Nesta quinta-feira, um dia após a primeira vitória do Corinthians na Copa Libertadores, Fagner analisou o triunfo sobre o Deportivo Cali, por 1 a 0, na Neo Química Arena. O lateral também não poupou elogios ao técnico Vítor Pereira, que, segundo ele, se adaptou rapidamente à realidade do Timão.
“Ele já entendeu o que é o Corinthians, a paixão do corintiano pelo clube. Tem cobrado isso todos os dias: para que a gente tenha essa intensidade de jogo. Que tenha fome nos treinamentos, por títulos. É um cara que tem tudo para ter sucesso aqui”, disse o jogador ao SporTV.
O defensor de 32 anos também enxergou “um grande jogo” em Itaquera: “A gente conseguiu, principalmente no primeiro tempo, controlar bem as ações do Deportivo Cali, criamos algumas situações de gol. É natural o nervosismo, para fazer logo o placar, principalmente pelo fato de virmos de derrota na estreia. A equipe conseguiu se controlar bem. Acredito que, mesmo com o gol não saindo, tivemos calma e paciência para escolher as jogadas. Fomos coroados pela insistência”.
“As triangulações entre eu, Paulinho e Mantuan são situações que a gente vem trabalhando. Tentamos ocupar os espaços que um vai deixando para o outro. O Mister nos dá essa liberdade: não necessariamente o Fagner tem que estar aberto, a gente pode rodar. Dependendo da situação do jogo, o Paulinho atrai a marcação por ter uma presença de área e acaba abrindo espaço para o Mantuan ou uma ultrapassagem minha. São coisas que vêm acontecendo de forma natural”, acrescentou.

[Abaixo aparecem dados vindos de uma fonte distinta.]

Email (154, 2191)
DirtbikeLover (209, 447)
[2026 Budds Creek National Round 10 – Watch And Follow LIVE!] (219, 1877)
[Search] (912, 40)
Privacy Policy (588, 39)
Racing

Por fim, Fagner ainda falou sobre a rotação dos titulares, tendo em vista o calendário do futebol brasileiro. De acordo com ele, “o principal é o Corinthians”, e não os jogadores: “A gente sabe da importância de todos e que haverá trocas no time durante as competições. Acredito que, todo mundo estando preparado, poderemos alterar peças, mas a equipe manterá um padrão. É normal que, com uma troca, a gente sinta um pouco essa mudança. Mas o time conseguiu aos poucos entender e colocar em prática aquilo que o Vítor queria”.
“A gente sabe que ainda temos muitos a crescer e evoluir como conjunto. Acho que no próximo jogo, por exemplo, os onze que estiverem melhor fisicamente têm que entrar. Para uma equipe que quer jogar em alta intensidade, com pressão alta e pós-perda muito rápida, isso exige muito fisicamente. Essa rotatividade no elenco será necessária. Hoje não existe um Corinthians ideal: temos que ver o Corinthians ideal para a próxima partida, fisicamente falando”, concluiu.
O Corinthians volta a campo no sábado, às 19 horas (de Brasília), quando recebe o Avaí, na Neo Química Arena, pela segunda rodada do Campeonato Brasileiro.